In summary, VTE and DMY both had good antibacterial effect on S. aureus, and their modes of mechanism were similar. HPLC results showed the DMY was the main component in VTE. However, DMY cannot completely replace VTE in antibacterial. As shown in Table 1, compared with DMY, VTE had a greater effect on bacterial membrane integrity, permeability, protein synthesis and energy metabolic enzyme activity than DMY, while DMY tended to act on internal genetic material DNA. The reason may be that DMY is only the main component of VTE, however there are also myricetin, sinomenine, rutin, quercetin and flavonoid glycosides in VTE.

Table 1

The mechanism of VTE and DMY.

Mechanism	VTE (%)	DMY (%)
The extracellular AKPase	+ 21.8	+ 10.3
The extracellular β-galactosidase	+ 90.2	+ 57.4
MDH	− 12.7	− 4.7
SDH	− 65.8	− 16.7
Totle ATPase	− 31.5	− 15.9
The total protein expression	+ 15.5	+ 9.9

The main structure of DMY is 2-phenylbenzo [α] pyran or flavane nucleus: it is composed of two benzene rings (A and B), which are connected by heterocyclic pyran ring (C).
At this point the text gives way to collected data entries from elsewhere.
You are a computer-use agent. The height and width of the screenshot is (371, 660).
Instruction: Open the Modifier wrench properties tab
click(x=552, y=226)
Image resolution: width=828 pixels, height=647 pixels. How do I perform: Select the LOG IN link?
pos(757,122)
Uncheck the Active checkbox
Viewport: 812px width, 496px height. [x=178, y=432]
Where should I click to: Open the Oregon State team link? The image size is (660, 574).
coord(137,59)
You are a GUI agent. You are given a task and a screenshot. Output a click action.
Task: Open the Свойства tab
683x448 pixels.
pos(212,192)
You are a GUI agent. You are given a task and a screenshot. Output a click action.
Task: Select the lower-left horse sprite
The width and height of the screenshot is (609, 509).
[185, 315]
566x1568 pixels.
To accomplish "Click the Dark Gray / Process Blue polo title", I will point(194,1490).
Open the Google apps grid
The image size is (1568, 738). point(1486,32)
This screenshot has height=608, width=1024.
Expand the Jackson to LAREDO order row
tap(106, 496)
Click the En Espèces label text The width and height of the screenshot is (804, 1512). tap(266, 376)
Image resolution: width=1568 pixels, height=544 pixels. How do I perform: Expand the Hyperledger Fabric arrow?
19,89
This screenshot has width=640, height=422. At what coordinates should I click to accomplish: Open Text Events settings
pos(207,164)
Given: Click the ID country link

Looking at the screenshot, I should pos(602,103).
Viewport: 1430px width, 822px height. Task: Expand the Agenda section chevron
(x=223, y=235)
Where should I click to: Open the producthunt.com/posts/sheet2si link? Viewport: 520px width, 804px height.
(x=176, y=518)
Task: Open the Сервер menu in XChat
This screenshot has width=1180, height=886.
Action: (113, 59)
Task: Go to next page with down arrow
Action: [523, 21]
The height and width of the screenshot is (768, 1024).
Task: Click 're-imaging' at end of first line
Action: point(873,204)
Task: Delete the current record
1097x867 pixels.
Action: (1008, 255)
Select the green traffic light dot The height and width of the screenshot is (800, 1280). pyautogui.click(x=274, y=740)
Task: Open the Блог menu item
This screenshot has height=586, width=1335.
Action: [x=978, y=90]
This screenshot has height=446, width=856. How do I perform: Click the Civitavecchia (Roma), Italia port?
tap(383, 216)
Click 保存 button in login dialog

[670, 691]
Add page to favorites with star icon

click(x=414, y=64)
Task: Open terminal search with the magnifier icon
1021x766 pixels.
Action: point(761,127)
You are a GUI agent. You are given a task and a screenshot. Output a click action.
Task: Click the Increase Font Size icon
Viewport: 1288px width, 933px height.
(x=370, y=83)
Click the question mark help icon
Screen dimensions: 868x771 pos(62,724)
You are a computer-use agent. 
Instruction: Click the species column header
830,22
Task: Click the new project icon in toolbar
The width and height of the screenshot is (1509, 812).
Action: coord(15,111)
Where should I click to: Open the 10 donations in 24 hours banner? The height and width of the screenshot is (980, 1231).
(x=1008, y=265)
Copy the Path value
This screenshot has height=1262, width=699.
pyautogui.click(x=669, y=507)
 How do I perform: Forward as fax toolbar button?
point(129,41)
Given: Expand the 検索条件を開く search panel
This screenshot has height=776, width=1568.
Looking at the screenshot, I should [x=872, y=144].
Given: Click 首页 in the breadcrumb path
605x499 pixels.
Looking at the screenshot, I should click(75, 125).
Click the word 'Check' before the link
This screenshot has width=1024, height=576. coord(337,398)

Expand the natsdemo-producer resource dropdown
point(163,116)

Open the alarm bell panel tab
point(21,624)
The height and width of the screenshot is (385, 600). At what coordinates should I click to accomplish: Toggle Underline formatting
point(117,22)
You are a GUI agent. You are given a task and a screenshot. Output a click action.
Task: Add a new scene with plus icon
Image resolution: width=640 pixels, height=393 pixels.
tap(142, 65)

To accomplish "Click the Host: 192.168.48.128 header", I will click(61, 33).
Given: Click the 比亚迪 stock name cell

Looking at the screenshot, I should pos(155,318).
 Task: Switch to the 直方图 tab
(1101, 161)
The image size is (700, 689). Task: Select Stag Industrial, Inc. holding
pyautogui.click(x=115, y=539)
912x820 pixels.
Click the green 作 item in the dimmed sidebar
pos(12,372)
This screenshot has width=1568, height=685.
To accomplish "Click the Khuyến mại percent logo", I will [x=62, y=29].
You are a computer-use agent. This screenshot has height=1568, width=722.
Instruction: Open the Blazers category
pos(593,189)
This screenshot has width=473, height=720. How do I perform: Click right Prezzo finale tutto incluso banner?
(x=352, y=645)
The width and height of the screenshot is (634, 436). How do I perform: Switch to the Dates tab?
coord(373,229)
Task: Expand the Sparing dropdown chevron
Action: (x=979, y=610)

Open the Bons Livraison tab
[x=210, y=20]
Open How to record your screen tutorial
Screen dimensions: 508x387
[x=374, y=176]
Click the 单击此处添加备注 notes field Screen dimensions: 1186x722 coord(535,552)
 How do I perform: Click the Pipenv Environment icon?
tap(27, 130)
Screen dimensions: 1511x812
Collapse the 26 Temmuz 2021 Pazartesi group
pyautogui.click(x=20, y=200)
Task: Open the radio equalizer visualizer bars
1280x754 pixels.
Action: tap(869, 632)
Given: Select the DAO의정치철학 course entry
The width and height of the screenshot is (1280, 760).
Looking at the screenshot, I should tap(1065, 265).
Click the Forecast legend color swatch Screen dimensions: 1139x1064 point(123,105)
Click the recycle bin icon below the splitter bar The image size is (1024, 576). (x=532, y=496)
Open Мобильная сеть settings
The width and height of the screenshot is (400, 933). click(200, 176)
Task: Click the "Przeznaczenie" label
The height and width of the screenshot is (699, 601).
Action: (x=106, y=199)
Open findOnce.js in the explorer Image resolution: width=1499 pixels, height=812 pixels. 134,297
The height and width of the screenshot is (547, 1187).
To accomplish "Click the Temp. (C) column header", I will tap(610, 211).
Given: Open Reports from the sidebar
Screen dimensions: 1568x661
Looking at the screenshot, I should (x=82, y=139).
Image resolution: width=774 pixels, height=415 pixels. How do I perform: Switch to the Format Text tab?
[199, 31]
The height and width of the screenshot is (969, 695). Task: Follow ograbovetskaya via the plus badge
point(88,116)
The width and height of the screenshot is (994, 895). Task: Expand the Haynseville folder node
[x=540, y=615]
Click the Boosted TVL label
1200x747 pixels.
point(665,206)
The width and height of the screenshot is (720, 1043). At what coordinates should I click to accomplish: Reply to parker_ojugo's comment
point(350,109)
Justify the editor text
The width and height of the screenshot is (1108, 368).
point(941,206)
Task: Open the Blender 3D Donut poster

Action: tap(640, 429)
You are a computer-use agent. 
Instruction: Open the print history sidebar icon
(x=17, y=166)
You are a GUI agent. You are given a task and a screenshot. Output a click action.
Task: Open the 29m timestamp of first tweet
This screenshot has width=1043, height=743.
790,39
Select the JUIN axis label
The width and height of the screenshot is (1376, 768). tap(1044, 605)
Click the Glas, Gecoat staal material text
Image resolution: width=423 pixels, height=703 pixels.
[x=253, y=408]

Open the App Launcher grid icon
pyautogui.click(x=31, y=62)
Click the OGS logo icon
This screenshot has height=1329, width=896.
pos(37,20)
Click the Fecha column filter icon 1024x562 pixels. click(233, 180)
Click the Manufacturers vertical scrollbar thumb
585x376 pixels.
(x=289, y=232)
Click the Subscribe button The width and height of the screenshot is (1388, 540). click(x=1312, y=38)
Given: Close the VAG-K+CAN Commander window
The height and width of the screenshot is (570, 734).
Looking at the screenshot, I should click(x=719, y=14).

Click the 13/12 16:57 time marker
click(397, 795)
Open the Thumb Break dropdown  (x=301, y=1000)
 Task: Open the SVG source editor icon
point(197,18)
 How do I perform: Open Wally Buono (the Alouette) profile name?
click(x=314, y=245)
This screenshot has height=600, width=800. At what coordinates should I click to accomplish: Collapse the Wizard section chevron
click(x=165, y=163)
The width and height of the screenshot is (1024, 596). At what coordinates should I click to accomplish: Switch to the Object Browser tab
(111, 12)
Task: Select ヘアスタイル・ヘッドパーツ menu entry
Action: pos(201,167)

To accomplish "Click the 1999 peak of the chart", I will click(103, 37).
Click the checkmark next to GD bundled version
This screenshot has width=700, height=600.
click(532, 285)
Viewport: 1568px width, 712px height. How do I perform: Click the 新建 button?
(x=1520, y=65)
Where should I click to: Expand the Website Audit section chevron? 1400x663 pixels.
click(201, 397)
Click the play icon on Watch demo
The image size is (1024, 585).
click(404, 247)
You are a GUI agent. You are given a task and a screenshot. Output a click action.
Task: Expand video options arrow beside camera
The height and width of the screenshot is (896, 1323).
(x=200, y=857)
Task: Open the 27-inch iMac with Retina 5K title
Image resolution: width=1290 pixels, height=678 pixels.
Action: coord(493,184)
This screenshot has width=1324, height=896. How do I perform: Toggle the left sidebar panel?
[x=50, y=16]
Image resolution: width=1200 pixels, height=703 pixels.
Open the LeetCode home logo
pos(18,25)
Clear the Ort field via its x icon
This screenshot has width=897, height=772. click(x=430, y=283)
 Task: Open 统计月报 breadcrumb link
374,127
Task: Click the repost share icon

Previous studies have shown that the fourth carbonyl oxygen of the C ring, the three-dimensional structure of C–3–OH and C2=C3 on the C ring do not affect the antibacterial activity of flavonoids[18]. It is further reported that the hydroxyl groups on the B ring of flavonoids form hydrogen bonds with DNA bases, or directly inserted into the base to achieve the inhibitory effect on the synthesis of DNA and RNA[19], our results well supported this inference.

Conclusion

In this study, it was found that VTE and DMY could inhibit the growth of S. aureus. They had similar antibacterial mechanisms. They could destroy the integrity of cell wall and improve the permeability of cell membrane. They also decreased the total protein synthesis and the activities of some energy metabolic enzymes. They could interact with DNA by embedding and grooving bindings. However, the inhibition mode of VTE on S. aureus were not exactly the same as DMY. VTE had a greater effect on bacterial membrane integrity, permeability, protein synthesis and energy metabolic enzyme activity. Finally, VTE and DMY also could inhibit the growth of bacteria in barley and cabbage model food system. Additional, they might be used in food or other products for the efficacy of inhibiting bacteria[21,22]. The above results showed that VTE and DMY have great potential as food additives in food industry and so on[23].